Long Island Hotspots '10

Long before people detect the approach of Autumn in the changing colors of the forest or in the nipping northerlies, fall migration begins for birds. The first group of birds to leave their breeding grounds is the shorebirds. By August almost all the Eastern species can be seen passing through New York. Flocks of thousands of plovers and sandpipers often stop on mudflats at places such as Mecox Bay, Cupsogue County Park, Jones Beach, and Jamaica Bay. The last especially is famed for its shorebird numbers and diversity. Later in the month more species from across the country appear, including American Golden-Plover, Western, Baird’s, and Buff-breasted Sandpipers, and Wilson’s Phalarope. Songbirds, despite having a more patent presence later in the fall, also begin to abandon their breeding grounds in August and wander beyond their normal habitat.

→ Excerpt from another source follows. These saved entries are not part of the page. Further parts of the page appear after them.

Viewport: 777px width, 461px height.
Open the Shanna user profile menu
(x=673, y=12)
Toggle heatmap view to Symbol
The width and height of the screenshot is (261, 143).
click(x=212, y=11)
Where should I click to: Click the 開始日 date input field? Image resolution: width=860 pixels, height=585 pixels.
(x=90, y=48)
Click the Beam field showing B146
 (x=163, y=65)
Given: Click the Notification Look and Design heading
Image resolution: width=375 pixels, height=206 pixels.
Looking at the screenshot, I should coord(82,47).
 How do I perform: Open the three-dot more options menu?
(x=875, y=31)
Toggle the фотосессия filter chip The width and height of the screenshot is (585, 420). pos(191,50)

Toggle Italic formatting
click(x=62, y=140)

In September the coastal sites begin to fill with songbirds. The same warblers that passed through in spring and then often matched the hues of the newly-sprung flowers return in perplexing pastel shades that tend to again resemble the colors of the present state of the flora. The birds with Neotropical destinations, such as flycatchers, vireos, warblers and tanagers, evacuate the region first. Throughout the month they can be seen well in inland greenspaces like Prospect Park and Hempstead Lake State Park and along Long Island’s barrier beaches in parks such as Jones and Robert Moses State Park as well. By October the more local and slightly hardier migrants, like the sparrows, replace the Neotropicals in the same coastal habitats. Soon Chipping and White-throated Sparrows dominate the migrant passerine scene, but decent numbers of Clay-colored and Lark Sparrows, as well as Dickcissels, also visit these flocks annually. Something even more unusual is possible as wayward migrants from the West discover the Atlantic coastline and follow the normal commuters.

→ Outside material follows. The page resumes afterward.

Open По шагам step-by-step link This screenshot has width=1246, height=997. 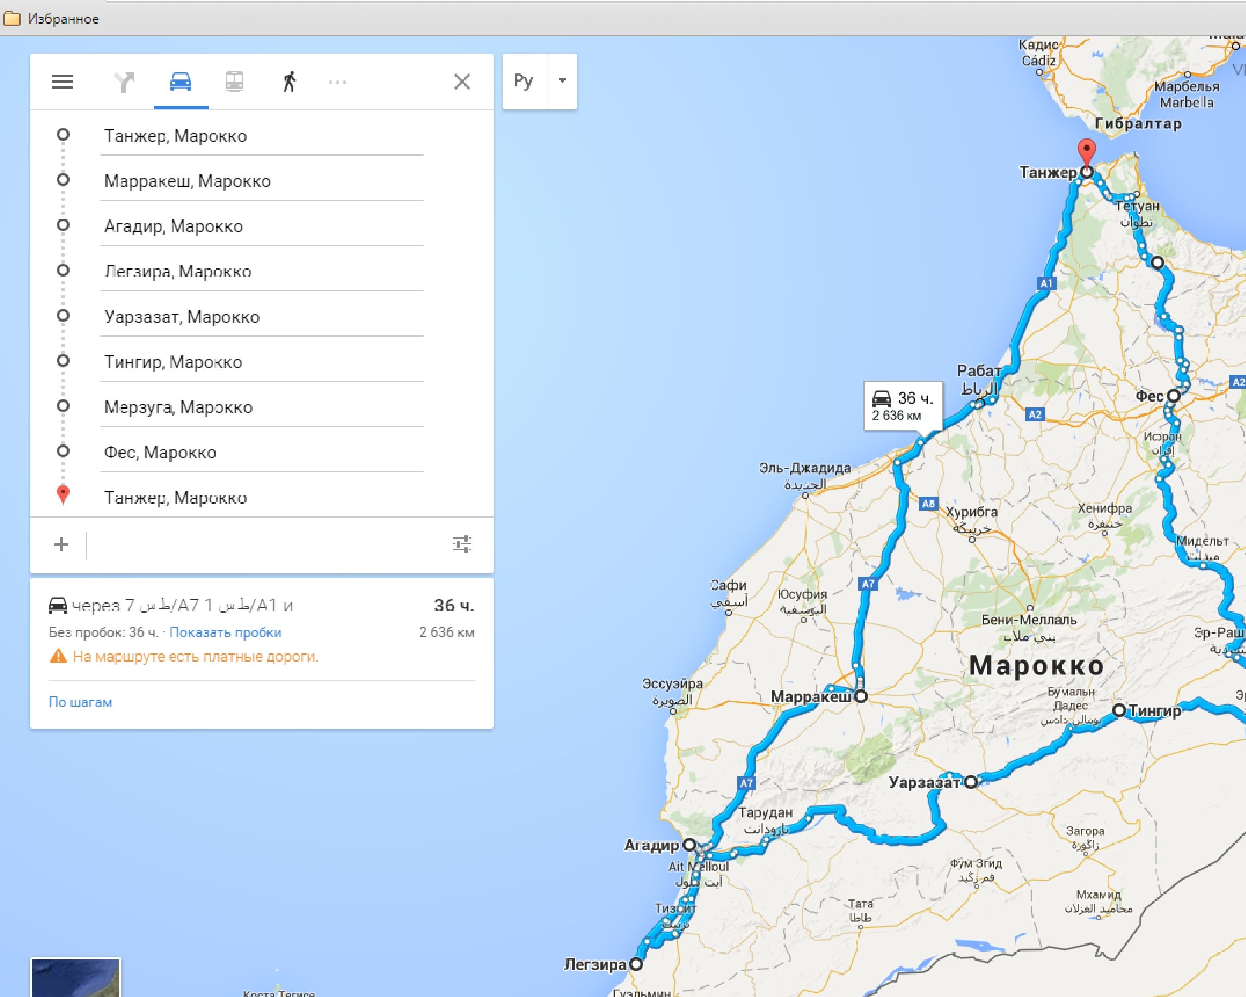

As the sparrow numbers peak in October, so does the quantity of migrant hawks. And the quantity is impressive and easily observed at places such as the Hook Mountain and Fire Island Hawk Watches. Hook Mountain is famed for viewing the concentrated passage of thousands of Broad-winged Hawks. Meanwhile, about a third of the raptors that pass over Fire Island every year are Merlin, with strong numbers of American Kestrel, Osprey, Northern Harrier, and Accipiter hawks showing as well.

The grand finale of Autumn is marked by the movement of seabirds. Sea ducks, loons, grebes, gannets, shearwaters, phalaropes, jaegers, gulls, and alcids migrate often unnoticed well offshore. However Black and Surf Scoters especially hint at the unseen migration offshore as thousands pass just within sight of land. One of the best places to see this spectacle is off Montauk Point. And like a salute to the dazzlingly colorful birds of spring, the rest of the ducks return to their favorite ponds, such as St. John’s Pond, Tung Ting Pond, and Lake Massapequa, and round off the diversity of Fall migration that can be seen on Long Island.

1 comment:

  1. Very well written.... makes me eager to head out to Jones Beach in pursuit of Merlins!